Load required libraries.

library(wordbankr)
library(langcog)
library(dplyr)
library(ggplot2)
library(directlabels)

Get administration data and filter to administrations of Words & Sentences that have sex/gender coded.

vocab_admins <- get_administration_data() %>%
  select(data_id, language, form, age, sex, production) %>%
  filter(form == "WS", !is.na(sex))

Get item information to find the number of items on each language’s form.

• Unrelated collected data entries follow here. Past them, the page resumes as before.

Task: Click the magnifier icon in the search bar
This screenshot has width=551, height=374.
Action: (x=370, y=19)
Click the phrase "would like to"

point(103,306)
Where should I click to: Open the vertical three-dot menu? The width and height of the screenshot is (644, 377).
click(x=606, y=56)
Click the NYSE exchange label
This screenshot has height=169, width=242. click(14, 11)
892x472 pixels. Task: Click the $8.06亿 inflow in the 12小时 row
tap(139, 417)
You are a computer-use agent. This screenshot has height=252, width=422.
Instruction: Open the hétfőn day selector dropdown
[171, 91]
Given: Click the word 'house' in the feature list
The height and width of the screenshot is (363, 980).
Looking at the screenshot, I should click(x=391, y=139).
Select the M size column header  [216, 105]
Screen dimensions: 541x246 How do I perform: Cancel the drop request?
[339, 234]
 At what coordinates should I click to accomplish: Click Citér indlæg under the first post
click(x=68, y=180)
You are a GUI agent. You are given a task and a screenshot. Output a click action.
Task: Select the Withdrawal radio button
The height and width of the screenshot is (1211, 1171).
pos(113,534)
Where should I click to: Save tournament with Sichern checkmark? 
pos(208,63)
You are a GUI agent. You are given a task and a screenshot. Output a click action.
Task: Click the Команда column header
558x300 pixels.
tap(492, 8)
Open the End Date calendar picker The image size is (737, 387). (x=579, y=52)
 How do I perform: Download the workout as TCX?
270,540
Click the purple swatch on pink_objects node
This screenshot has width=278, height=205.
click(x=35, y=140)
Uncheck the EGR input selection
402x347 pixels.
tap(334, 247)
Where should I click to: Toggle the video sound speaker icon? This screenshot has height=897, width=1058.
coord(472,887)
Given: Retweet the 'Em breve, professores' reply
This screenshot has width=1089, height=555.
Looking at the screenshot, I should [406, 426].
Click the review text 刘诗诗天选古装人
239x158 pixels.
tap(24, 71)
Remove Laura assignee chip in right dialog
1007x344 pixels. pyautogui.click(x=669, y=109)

num_words <- get_item_data() %>%
  filter(form == "WS", type == "word") %>%
  group_by(language) %>%
  summarise(n = n())

Normalize productive vocabulary size as a proportion of items and calculate median vocabulary size for each language, sex/gender, and age.

vocab_data <- vocab_admins %>%
  left_join(num_words) %>%
  mutate(production = as.numeric(production) / n) %>%
  group_by(language, sex, age) %>%
  summarise(median = median(production))

Plot vocabulary size over age by gender.

ggplot(filter(vocab_data, language != "Hebrew"),
       aes(x = age, y = median, colour = sex, label = sex)) +
  facet_wrap(~ language) +
  geom_line(size = 1) +
  scale_colour_solarized() +
  scale_x_continuous(breaks = seq(min(vocab_data$age), max(vocab_data$age), 2),
                     limits = c(min(vocab_data$age), max(vocab_data$age) + 1),
                     name = "\nAge (months)") +
  scale_y_continuous(name = "Median Productive Vocabulary (proportion of total words)\n",
                     limits=c(0,1)) +
  theme_bw(base_size=14) +
  theme(legend.position = "none",
        text = element_text(family = "Open Sans")) +
  geom_dl(method = list(dl.trans(x = x + 0.2), "last.qp", cex = 1, fontfamily = "Open Sans"))